Recorded data:
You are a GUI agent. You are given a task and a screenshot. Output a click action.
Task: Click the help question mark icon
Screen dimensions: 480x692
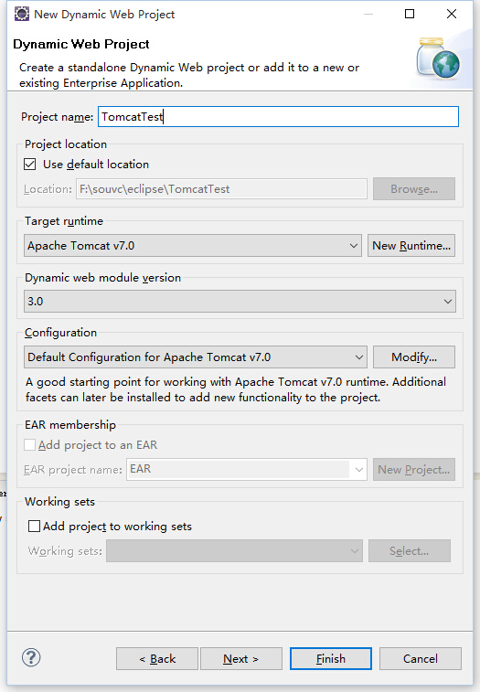pyautogui.click(x=31, y=658)
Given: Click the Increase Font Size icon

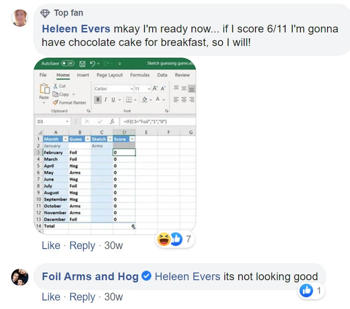Looking at the screenshot, I should pos(155,89).
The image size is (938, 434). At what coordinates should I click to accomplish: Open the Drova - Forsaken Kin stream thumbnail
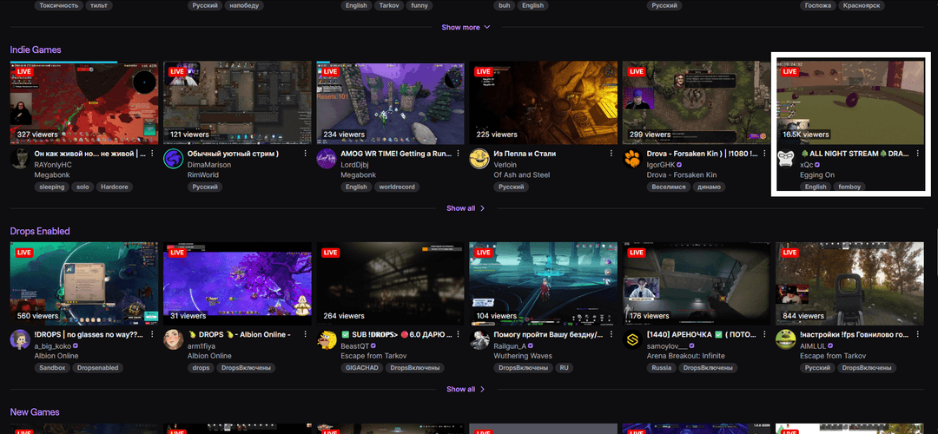coord(696,102)
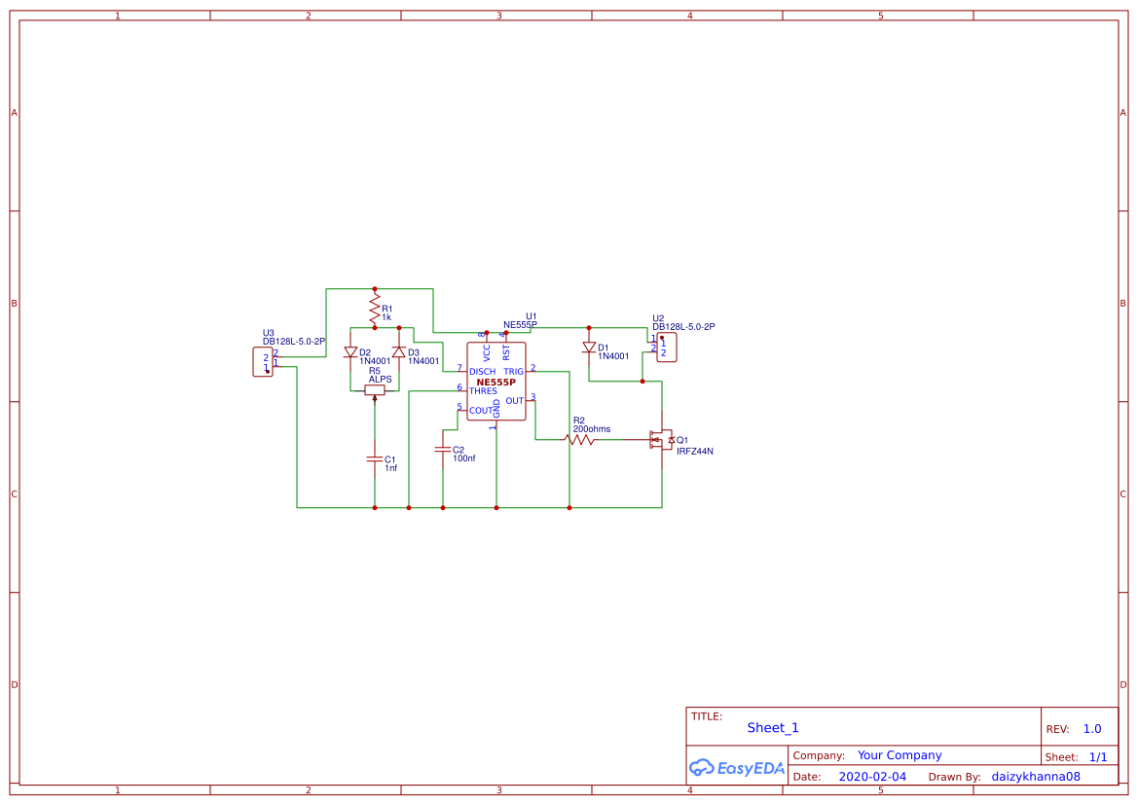Click the Sheet 1/1 label

pyautogui.click(x=1099, y=755)
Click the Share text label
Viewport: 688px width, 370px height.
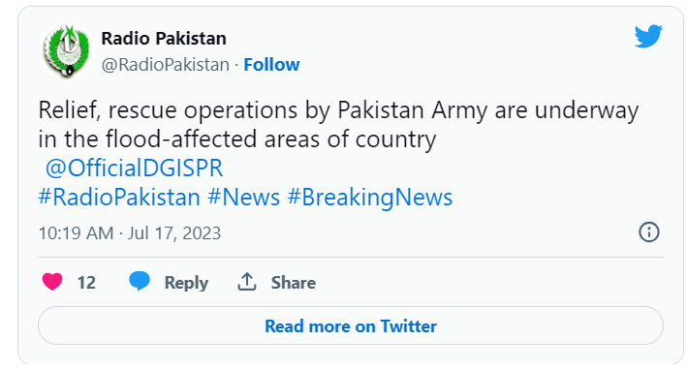(x=293, y=283)
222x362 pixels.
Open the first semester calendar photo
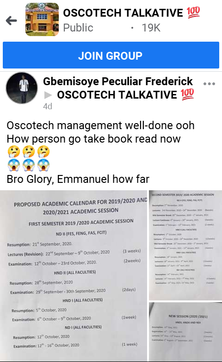pos(74,275)
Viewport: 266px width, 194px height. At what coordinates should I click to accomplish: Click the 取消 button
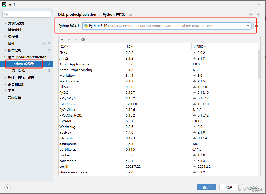pyautogui.click(x=229, y=187)
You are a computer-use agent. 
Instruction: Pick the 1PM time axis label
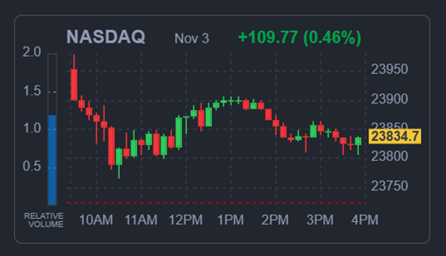pyautogui.click(x=231, y=220)
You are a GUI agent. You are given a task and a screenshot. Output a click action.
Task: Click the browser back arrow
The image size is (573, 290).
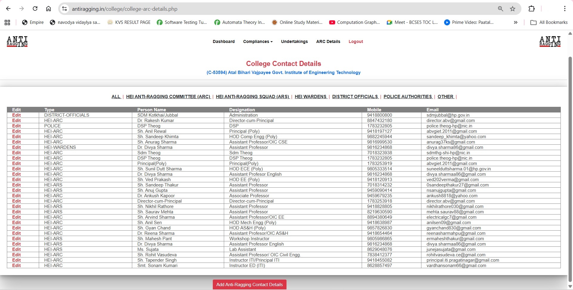8,9
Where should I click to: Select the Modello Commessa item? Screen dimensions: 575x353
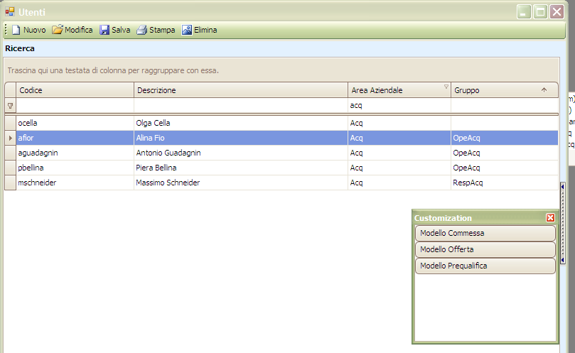point(485,233)
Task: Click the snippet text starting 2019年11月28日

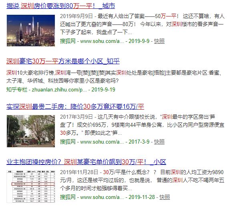Action: [142, 180]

Work required: Reprint the whole listing verbatim except for the pictures.

Written answer:
You are a GUI agent. You are given a task and a screenshot. Output a click action.
Task: Click the help question mark icon
Screen dimensions: 480x692
pyautogui.click(x=31, y=658)
Given: Click the Increase Font Size icon

Looking at the screenshot, I should pos(155,89).
The image size is (938, 434). At what coordinates should I click to accomplish: Open the Drova - Forsaken Kin stream thumbnail
coord(696,102)
Click the Sheet 1/1 label

pyautogui.click(x=1099, y=755)
Click the Share text label
Viewport: 688px width, 370px height.
(x=293, y=283)
222x362 pixels.
Open the first semester calendar photo
pos(74,275)
Viewport: 266px width, 194px height. At what coordinates should I click to accomplish: Click the 取消 button
pyautogui.click(x=229, y=187)
You are a computer-use agent. 
Instruction: Pick the 1PM time axis label
pyautogui.click(x=231, y=220)
You are a GUI agent. You are given a task and a screenshot. Output a click action.
Task: Click the browser back arrow
The image size is (573, 290).
8,9
Where should I click to: Select the Modello Commessa item? Screen dimensions: 575x353
point(485,233)
Task: Click the snippet text starting 2019年11月28日

Action: [142, 180]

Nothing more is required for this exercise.